Exercise:
Report every line of the data where the string "dialog" appears.

Provided information section start

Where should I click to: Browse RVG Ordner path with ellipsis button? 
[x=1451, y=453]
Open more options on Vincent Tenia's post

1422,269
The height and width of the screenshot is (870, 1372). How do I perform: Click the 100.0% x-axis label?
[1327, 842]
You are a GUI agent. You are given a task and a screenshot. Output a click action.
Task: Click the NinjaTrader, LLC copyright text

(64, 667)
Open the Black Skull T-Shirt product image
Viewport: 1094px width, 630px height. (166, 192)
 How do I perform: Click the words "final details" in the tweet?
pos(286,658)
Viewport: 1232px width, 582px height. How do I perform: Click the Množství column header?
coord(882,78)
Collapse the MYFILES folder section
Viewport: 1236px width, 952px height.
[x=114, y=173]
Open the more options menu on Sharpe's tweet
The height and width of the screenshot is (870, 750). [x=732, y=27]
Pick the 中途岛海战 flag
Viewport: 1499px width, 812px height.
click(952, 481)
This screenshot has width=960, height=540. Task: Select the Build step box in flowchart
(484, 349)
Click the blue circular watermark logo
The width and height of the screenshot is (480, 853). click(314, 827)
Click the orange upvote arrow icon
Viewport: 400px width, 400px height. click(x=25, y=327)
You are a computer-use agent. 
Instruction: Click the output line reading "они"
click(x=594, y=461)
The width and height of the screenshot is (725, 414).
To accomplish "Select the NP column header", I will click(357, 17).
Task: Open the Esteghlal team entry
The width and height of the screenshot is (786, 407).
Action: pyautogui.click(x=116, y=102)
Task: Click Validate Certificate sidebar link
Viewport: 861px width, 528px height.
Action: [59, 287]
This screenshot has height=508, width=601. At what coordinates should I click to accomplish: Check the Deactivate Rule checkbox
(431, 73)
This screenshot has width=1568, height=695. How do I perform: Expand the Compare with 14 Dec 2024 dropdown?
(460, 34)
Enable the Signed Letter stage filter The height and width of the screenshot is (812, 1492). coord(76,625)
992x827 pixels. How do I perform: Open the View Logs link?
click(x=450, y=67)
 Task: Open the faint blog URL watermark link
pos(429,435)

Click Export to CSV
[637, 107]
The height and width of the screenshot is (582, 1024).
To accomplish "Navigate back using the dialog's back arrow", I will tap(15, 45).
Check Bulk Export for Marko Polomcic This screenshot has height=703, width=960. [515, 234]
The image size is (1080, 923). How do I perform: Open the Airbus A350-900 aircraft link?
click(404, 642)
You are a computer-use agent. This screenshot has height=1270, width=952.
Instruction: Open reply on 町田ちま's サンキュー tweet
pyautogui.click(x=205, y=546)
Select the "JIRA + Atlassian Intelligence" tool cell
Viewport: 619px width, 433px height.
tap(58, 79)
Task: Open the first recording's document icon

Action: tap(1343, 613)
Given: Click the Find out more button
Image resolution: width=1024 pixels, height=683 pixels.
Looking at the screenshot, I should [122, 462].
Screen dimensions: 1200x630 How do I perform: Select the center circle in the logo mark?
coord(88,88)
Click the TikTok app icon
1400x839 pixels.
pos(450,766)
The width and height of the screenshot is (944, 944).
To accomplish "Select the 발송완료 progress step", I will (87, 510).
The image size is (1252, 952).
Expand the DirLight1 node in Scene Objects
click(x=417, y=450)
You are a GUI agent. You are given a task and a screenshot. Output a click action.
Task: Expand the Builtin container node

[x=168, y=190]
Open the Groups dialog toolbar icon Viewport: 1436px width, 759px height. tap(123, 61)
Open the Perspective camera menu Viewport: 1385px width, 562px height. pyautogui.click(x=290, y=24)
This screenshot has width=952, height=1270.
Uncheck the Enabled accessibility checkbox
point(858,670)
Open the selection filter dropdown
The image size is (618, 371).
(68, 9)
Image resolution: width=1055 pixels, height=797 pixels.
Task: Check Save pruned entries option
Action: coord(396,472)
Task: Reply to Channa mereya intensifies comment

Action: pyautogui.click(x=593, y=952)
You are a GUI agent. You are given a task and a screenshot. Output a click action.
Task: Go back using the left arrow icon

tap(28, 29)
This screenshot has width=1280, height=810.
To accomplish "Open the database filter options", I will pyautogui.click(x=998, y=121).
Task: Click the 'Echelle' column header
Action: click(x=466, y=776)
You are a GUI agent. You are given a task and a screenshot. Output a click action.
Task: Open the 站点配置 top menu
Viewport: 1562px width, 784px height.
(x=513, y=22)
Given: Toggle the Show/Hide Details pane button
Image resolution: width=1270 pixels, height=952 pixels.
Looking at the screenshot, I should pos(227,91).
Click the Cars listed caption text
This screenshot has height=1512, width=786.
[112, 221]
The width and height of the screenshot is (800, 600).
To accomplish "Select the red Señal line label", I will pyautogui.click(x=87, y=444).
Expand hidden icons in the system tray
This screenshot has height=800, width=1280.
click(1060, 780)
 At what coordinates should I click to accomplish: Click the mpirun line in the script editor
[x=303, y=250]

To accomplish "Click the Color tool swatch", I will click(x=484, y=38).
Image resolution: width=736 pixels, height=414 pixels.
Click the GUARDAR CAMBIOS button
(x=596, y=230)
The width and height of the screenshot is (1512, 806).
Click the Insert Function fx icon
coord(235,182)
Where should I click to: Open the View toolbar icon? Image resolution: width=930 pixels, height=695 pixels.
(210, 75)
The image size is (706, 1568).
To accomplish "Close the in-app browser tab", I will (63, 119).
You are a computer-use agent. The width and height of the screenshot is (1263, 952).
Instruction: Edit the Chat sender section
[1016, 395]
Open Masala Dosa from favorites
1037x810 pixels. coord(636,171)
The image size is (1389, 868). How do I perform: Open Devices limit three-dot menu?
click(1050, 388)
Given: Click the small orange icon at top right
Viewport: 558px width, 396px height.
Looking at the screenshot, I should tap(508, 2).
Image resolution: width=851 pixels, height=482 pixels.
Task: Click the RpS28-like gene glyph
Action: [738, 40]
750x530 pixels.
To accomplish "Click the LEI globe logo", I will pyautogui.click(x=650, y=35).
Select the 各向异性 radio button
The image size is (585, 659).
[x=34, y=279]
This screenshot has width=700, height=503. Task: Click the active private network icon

Provided information section end

Answer below:
To accomplish "Navigate back using the dialog's back arrow", I will tap(15, 45).
Open the Groups dialog toolbar icon Viewport: 1436px width, 759px height. tap(123, 61)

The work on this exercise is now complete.